MEMPHIS, Tenn. (WMC) - Beginning August 12, students at LeMoyne-Owen College will hit the books again -- but it won’t be in a classroom.
Wednesday, the college’s interim president, Dr. Carol Johnson Dean, said classes will be virtual until at least Labor Day.
"We are going to start remotely, and we are trying to put in place a number of protocols and safety measures to make sure our students are completely safe and continue to learn," she said.
Johnson Dean says every student, whether new or returning, will be provided a laptop thanks to a partnership with Microsoft.
"That was not the case in the spring, we had to scramble, but today we're just pleased and excited that when students register and they come on board, they'll be able to remotely learn with us and we will continue to provide internet service to them."
With the coronavirus pandemic still top of mind, safety is a top priority.
That’s why the school has entered a three-year partnership with Methodist Le Bonheur Healthcare to provide on-campus healthcare support for students.
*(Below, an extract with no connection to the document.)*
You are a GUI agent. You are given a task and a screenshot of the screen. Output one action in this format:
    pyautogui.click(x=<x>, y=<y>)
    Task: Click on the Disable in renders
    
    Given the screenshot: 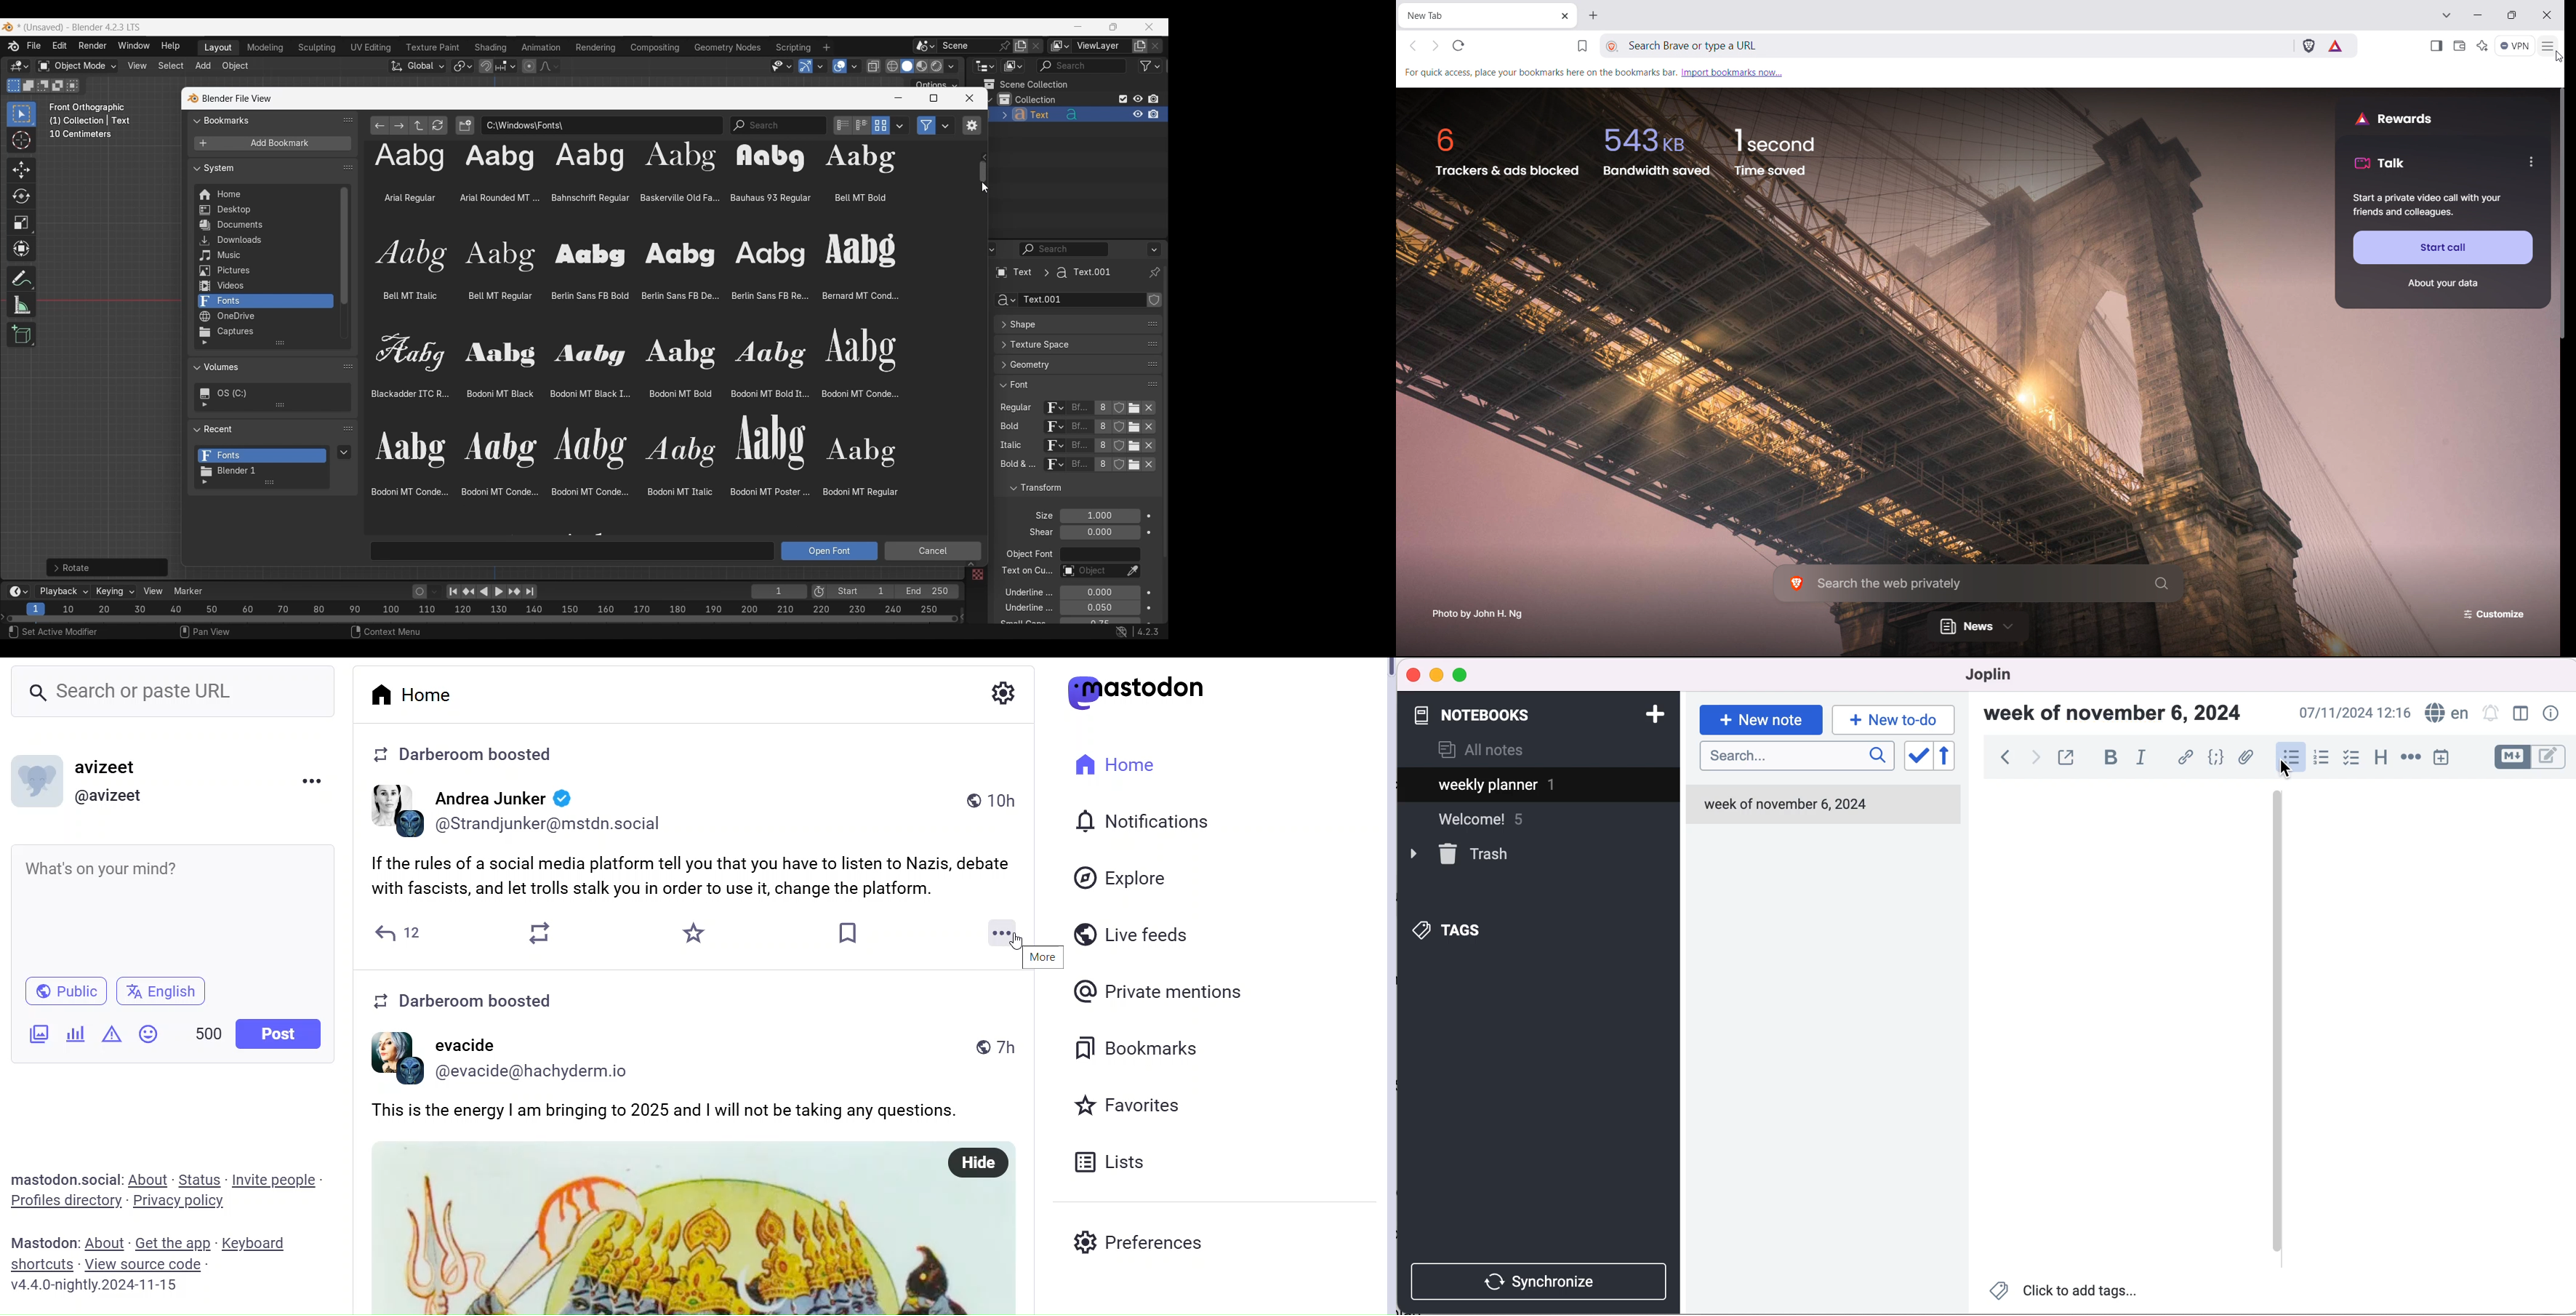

"For Methodist Le Bonheur Healthcare, this is a way for us to extend our mission further, to provide to individuals who need the care," said Dr. Albert Mosley, Senior Vice President and Chief Mission Integration Officer for Methodist Le Bonheur Healthcare.
Methodist Le Bonheur will have a nurse on campus three days a week, and will also offer Telehealth services.
Dr. Mosley says COVID-19 testing will also be available.
"This partnership actually brings Methodist Le Bonheur Healthcare right to our campus, we get to set up a health and wellness center together , we get to partner, and we get to absolutely make sure we put in all the protocols and safety measures as we try to open the college for the fall," Johnson Dean said.
The college is planning to allow a limited number of students to live on campus during the first semester -- one student per dorm room.
If the number of coronavirus cases in Shelby County has markedly decreased by Labor Day, on-campus classes will resume.